-- Task objective --
Whatever the listing holds, output it without alteration.

-- Data to examine --
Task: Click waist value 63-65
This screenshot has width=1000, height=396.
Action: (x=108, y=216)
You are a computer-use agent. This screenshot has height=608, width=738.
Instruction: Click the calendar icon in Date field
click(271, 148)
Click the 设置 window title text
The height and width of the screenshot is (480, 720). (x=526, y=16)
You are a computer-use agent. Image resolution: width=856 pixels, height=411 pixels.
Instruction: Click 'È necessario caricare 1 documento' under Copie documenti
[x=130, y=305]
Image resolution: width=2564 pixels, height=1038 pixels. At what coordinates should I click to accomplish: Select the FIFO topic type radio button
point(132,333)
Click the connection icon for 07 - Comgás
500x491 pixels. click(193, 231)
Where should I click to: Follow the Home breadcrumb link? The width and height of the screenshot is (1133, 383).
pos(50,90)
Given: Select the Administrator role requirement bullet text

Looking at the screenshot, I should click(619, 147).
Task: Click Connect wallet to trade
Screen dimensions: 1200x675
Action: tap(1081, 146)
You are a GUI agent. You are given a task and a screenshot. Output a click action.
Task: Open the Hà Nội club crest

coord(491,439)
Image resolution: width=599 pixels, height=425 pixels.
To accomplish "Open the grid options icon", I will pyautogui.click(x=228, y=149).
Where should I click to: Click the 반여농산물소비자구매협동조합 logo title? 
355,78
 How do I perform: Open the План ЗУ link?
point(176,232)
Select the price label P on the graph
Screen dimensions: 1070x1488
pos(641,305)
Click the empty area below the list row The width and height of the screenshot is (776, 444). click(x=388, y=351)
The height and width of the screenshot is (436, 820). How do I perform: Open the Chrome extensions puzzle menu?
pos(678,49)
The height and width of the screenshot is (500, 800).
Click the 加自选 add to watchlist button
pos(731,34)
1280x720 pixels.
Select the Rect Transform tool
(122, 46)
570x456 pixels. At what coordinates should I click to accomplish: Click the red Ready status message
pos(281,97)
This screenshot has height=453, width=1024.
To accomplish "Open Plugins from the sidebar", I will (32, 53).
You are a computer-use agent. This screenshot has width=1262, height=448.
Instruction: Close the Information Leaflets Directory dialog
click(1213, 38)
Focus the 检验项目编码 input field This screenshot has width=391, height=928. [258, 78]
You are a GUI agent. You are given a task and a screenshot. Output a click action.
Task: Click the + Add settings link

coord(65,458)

-- Your solution --
Task: Click waist value 63-65
This screenshot has width=1000, height=396.
Action: (x=108, y=216)
You are a computer-use agent. This screenshot has height=608, width=738.
Instruction: Click the calendar icon in Date field
click(271, 148)
Click the 设置 window title text
The height and width of the screenshot is (480, 720). (x=526, y=16)
You are a computer-use agent. Image resolution: width=856 pixels, height=411 pixels.
Instruction: Click 'È necessario caricare 1 documento' under Copie documenti
[x=130, y=305]
Image resolution: width=2564 pixels, height=1038 pixels. At what coordinates should I click to accomplish: Select the FIFO topic type radio button
point(132,333)
Click the connection icon for 07 - Comgás
500x491 pixels. click(193, 231)
Where should I click to: Follow the Home breadcrumb link? The width and height of the screenshot is (1133, 383).
pos(50,90)
Given: Select the Administrator role requirement bullet text

Looking at the screenshot, I should click(619, 147).
Task: Click Connect wallet to trade
Screen dimensions: 1200x675
Action: tap(1081, 146)
You are a GUI agent. You are given a task and a screenshot. Output a click action.
Task: Open the Hà Nội club crest

coord(491,439)
Image resolution: width=599 pixels, height=425 pixels.
To accomplish "Open the grid options icon", I will pyautogui.click(x=228, y=149).
Where should I click to: Click the 반여농산물소비자구매협동조합 logo title? 
355,78
 How do I perform: Open the План ЗУ link?
point(176,232)
Select the price label P on the graph
Screen dimensions: 1070x1488
pos(641,305)
Click the empty area below the list row The width and height of the screenshot is (776, 444). click(x=388, y=351)
The height and width of the screenshot is (436, 820). How do I perform: Open the Chrome extensions puzzle menu?
pos(678,49)
The height and width of the screenshot is (500, 800).
Click the 加自选 add to watchlist button
pos(731,34)
1280x720 pixels.
Select the Rect Transform tool
(122, 46)
570x456 pixels. At what coordinates should I click to accomplish: Click the red Ready status message
pos(281,97)
This screenshot has height=453, width=1024.
To accomplish "Open Plugins from the sidebar", I will (32, 53).
You are a computer-use agent. This screenshot has width=1262, height=448.
Instruction: Close the Information Leaflets Directory dialog
click(1213, 38)
Focus the 检验项目编码 input field This screenshot has width=391, height=928. [258, 78]
You are a GUI agent. You are given a task and a screenshot. Output a click action.
Task: Click the + Add settings link

coord(65,458)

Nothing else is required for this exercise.